Defendant appeals by leave granted the circuit court order affirming the district court’s denial of
his motion to suppress. We affirm. This appeal is being decided without oral argument pursuant to
A vehicle being driven by defendant was stopped by police after a citizen reported that it was
slowly circling his block repeatedly. Officers observed no traffic violations, and stopped the vehicle
based solely on the citizen’s unsupported suspicions. Based on information provided in the traffic stop,
defendant was charged with driving in violation of a restricted license. Defendant moved to suppress
the license as evidence, based on an illegal stop. The district court denied the motion.
On appeal, the circuit court found that the stop was illegal, but that the evidence need not be
suppressed, following the attenuation exception to the exclusionary rule, discussed in People v Walker,
27 Mich App 609; 183 NW2d 871 (1970) and People v Lambert, 174 Mich App 610; 436 NW2d
699 (1989). Defendant moved for rehearing based on the recent decision in People v LoCicero (After
Remand), 453 Mich 496; 556 NW2d 498 (1996). The circuit court denied defendant’s motion,
finding that LoCicero distinguished Walker and Lambert, and did not overrule them.
Plaintiff has not contested that the initial stop was improper. The exclusionary rule forbids the
use of direct and indirect evidence acquired from governmental misconduct. LoCicero, supra, p 508.
Three exceptions to the exclusionary rule have emerged: the independent source exception, the
attenuation exception, and the inevitable discovery exception. Id. In LoCicero, the
Supreme Court construed the attenuation exception consistent with Lambert, supra and Walker,
supra. When a defendant claims that physical evidence should be suppressed as a result of an unlawful
seizure of his person, the appropriate inquiry is whether that evidence was procured by an exploitation
of the illegality, or by means sufficiently distinguishable to be purged of the primary taint. Lambert,
supra, p 617. This finding depends on whether there has been an exploitation of the primary illegality.
Here, there was no showing that the police sought to exploit the primary illegality of their stop.
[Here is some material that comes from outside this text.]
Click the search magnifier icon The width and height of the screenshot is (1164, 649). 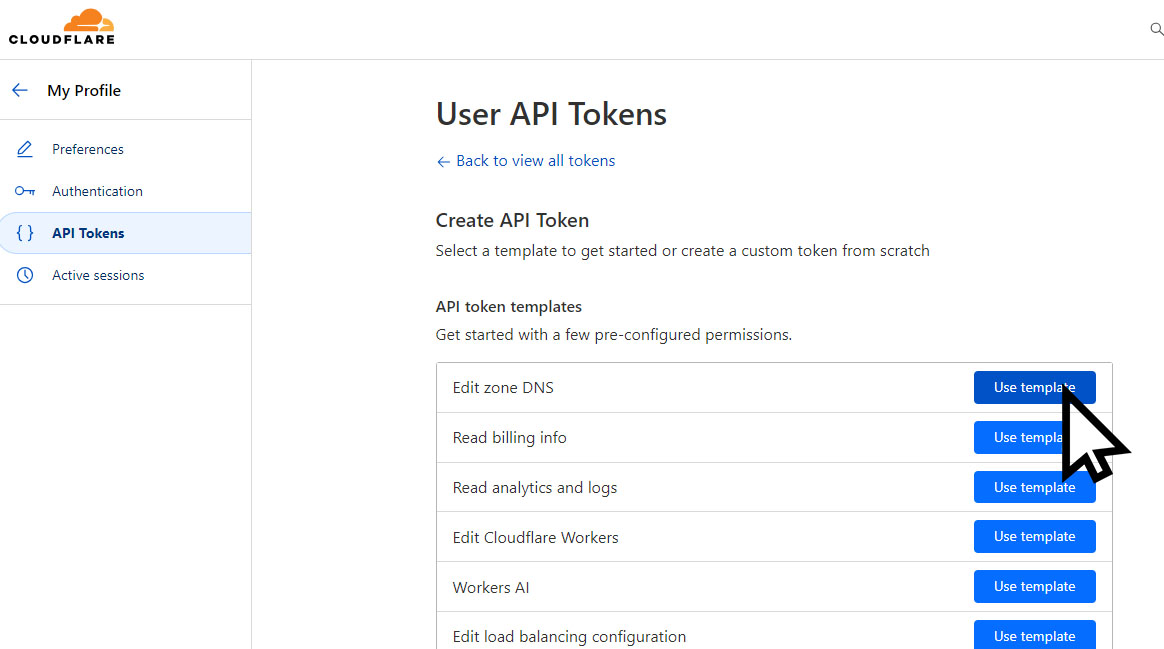tap(1156, 30)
The initial suspicions were based on defendant’s act of repeatedly circling a residential neighborhood at
slow speed late at night. There is no claim that the officer had any suspicions related to the status of
defendant’s driver’s license. The officer observed no traffic violations. The charge was passively
related to an improper stop, obtaining defendant’s driver’s license information, rather than the active
exploitation of looking for illegal substances, found in LoCicero The circuit court properly applied the
attenuation exception to affirm the denial of defendant’s motion to suppress.